Six years later when she began to evaluate the program’s success, she visited alumni in their classrooms and asked about their experiences since leaving the college.

Her research confirmed that being a teacher — especially in a high-needs area — isn’t an easy gig. With large class sizes, a standardized curriculum, and pressure from administration, the system can be oppressive. Her results showed that 50 percent of teachers leave the profession within five years, and 16 percent change schools.

“I wanted to make changes to TCNJ’s program based on these interviews, but I also wanted to inform the bigger discussion,” Dell’Angelo says. “Teachers enter the workforce wanting to change the world, but they’re surprised by the pressures they’re up against.”

When the time came to publish her findings, Dell’Angelo wanted to present them in a way that both educated and entertained her audience. She initially considered theater, but ultimately chose a more unexpected medium: comics.

Cue visual arts major Maria DeGenova ’20. After meeting by chance in an Introduction to Theater class, the pair worked together to begin visualizing Dell’Angelo’s research in drawings, starting with “Down the Rabbit Hole,” a comic that focuses on the transition from a teacher education program to the classroom.

A student-faculty collaboration reveals the realities of teaching
A panel from DeGenova’s comic shows a newly minted teacher falling down the rabbit hole and landing her classroom as a first-year teacher. Image courtesy of Tabitha Dell’Angelo.

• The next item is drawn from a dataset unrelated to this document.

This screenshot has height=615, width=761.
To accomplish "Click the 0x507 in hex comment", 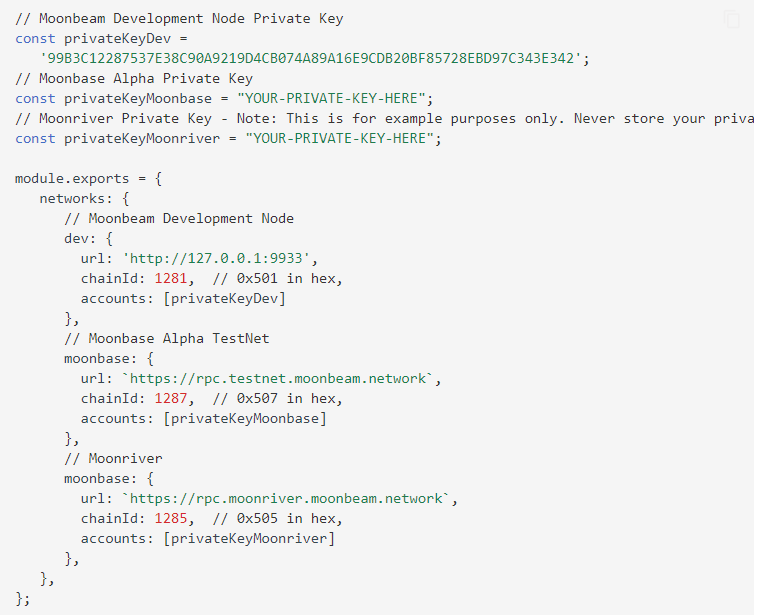I will (x=277, y=399).
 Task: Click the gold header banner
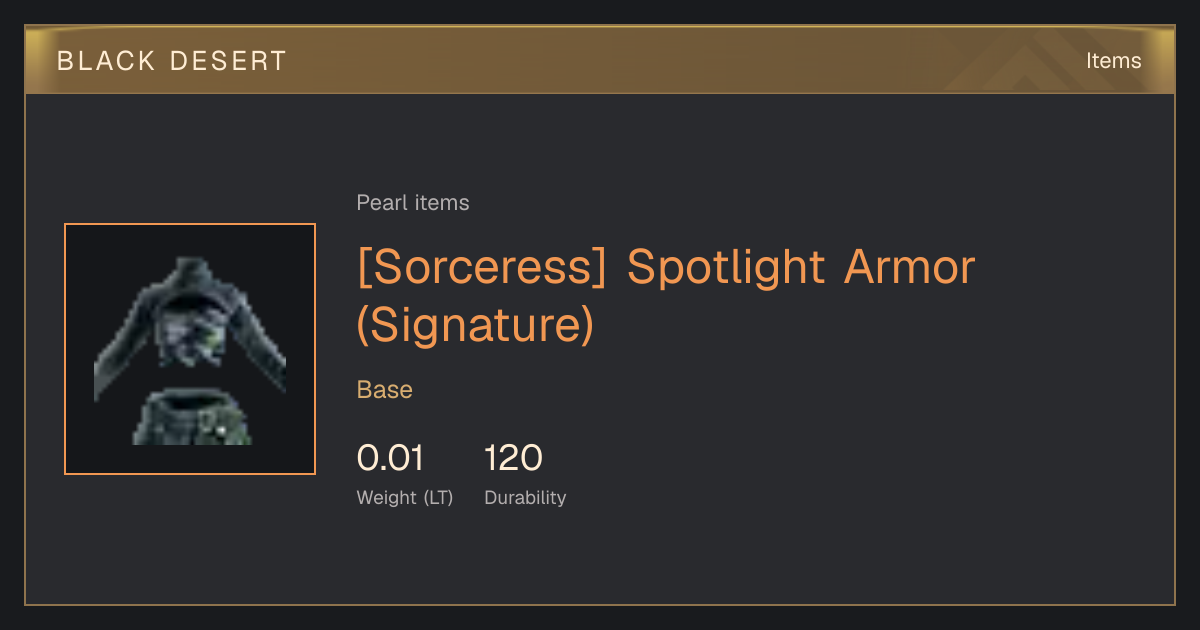tap(600, 60)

DeGenova says that working on such a big project required a learning curve, with everything from time management to establishing communication to meeting deadlines, but that she’s now better prepared for other jobs in the future. And she has a professional byline to add to her portfolio, as “Down the Rabbit Hole” was recently accepted for publication in the Journal of Critical Education Policy Studies.

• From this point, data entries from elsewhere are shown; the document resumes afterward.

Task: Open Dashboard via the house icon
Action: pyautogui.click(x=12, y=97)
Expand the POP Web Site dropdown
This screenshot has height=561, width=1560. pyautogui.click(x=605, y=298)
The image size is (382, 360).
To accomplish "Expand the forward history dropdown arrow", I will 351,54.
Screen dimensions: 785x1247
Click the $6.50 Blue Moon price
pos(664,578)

Along with improving TCNJ’s program, Dell’Angelo hopes school administrators who read their work will think about how they can better support new teachers — and she also hopes it will help future educators be more prepared for the realities of their new careers.

“We want students graduating from our programs to be ready for what’s coming so they can say, ‘I know how I’m going to handle this,’” says Dell’Angelo.